Required tasks:
**a.** Transcribe the passage of the Integrity Digest Cache thread from "User space can" up to and including "deadlock is happening.".
**b.** Carry on the Integrity Digest Cache mailing-list thread from the point where it stops.

Document extract:
########

User space can voluntarily load new digest list parsers, but the
Integrity Digest Cache cannot rely on it to be done. Also, using
request_module() does not seem a good idea, since it wouldn't allow the
Integrity Digest Cache to mark the file descriptor of kernel modules,
and thus the Integrity Digest Cache could not determine whether or not
a deadlock is happening.

Thanks

Roberto
Luis Chamberlain Nov. 26, 2024, 7:04 p.m. UTC | #5
On Tue, Nov 26, 2024 at 11:25:07AM +0100, Roberto Sassu wrote:
> On Mon, 2024-11-25 at 15:53 -0800, Luis Chamberlain wrote:
> 
> Firmware, eBPF programs and so on are supposed

Keyword: "supposed". 

> As far as the LSM infrastructure is concerned, I'm not adding new LSM
> hooks, nor extending/modifying the existing ones. The operations the
> Integrity Digest Cache is doing match the usage expectation by LSM (net
> denying access, as discussed with Paul Moore).

########

Study material:

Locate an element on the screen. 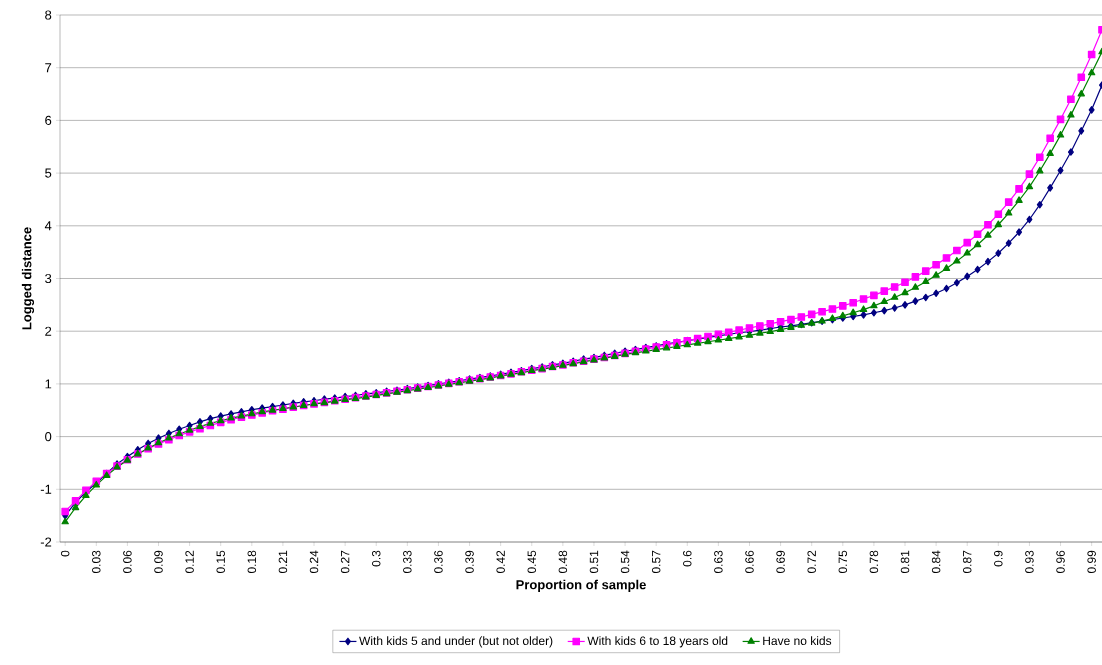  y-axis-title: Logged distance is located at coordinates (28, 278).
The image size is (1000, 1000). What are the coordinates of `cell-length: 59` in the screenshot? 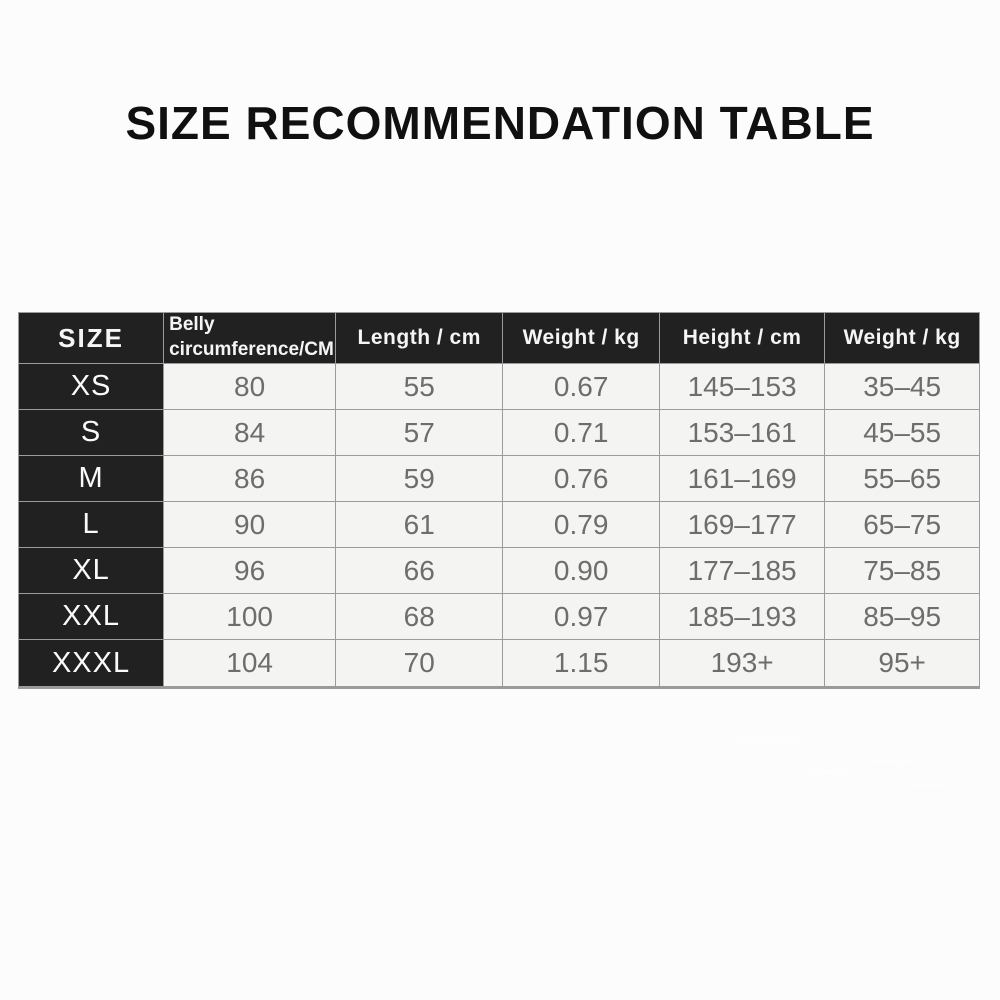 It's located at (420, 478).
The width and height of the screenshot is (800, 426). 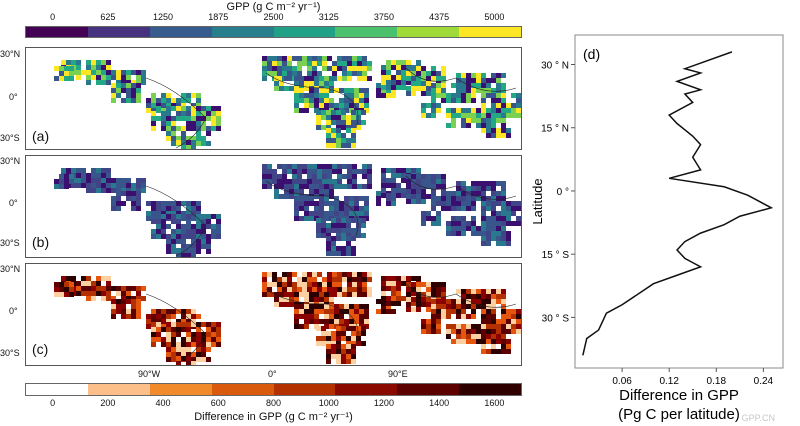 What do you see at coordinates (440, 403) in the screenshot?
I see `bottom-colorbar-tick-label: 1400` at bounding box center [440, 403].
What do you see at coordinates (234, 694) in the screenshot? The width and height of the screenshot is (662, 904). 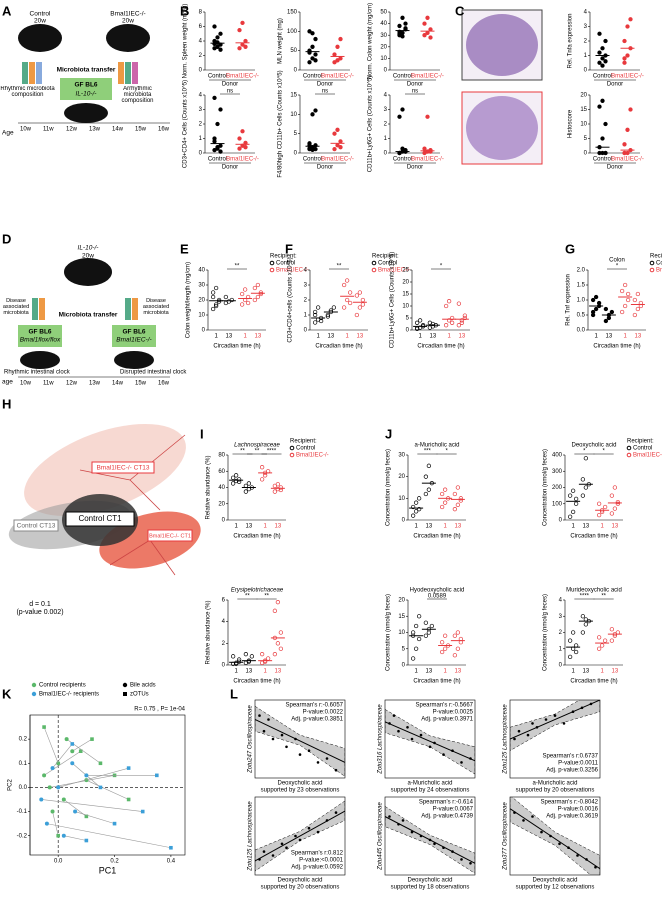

########

Answers for this exercise:
**a.**
User space can voluntarily load new digest list parsers, but the
Integrity Digest Cache cannot rely on it to be done. Also, using
request_module() does not seem a good idea, since it wouldn't allow the
Integrity Digest Cache to mark the file descriptor of kernel modules,
and thus the Integrity Digest Cache could not determine whether or not
a deadlock is happening.

**b.**
If modules are the only proven exception to your security model you are
not making the case for it clearly.

> The Integrity Digest Cache is supposed to be used as a supporting tool
> for other LSMs to do regular access control based on file data and
> metadata integrity. In doing that, it still needs the LSM
> infrastructure to notify about filesystem changes, and to store
> additional information in the inode and file descriptor security blobs.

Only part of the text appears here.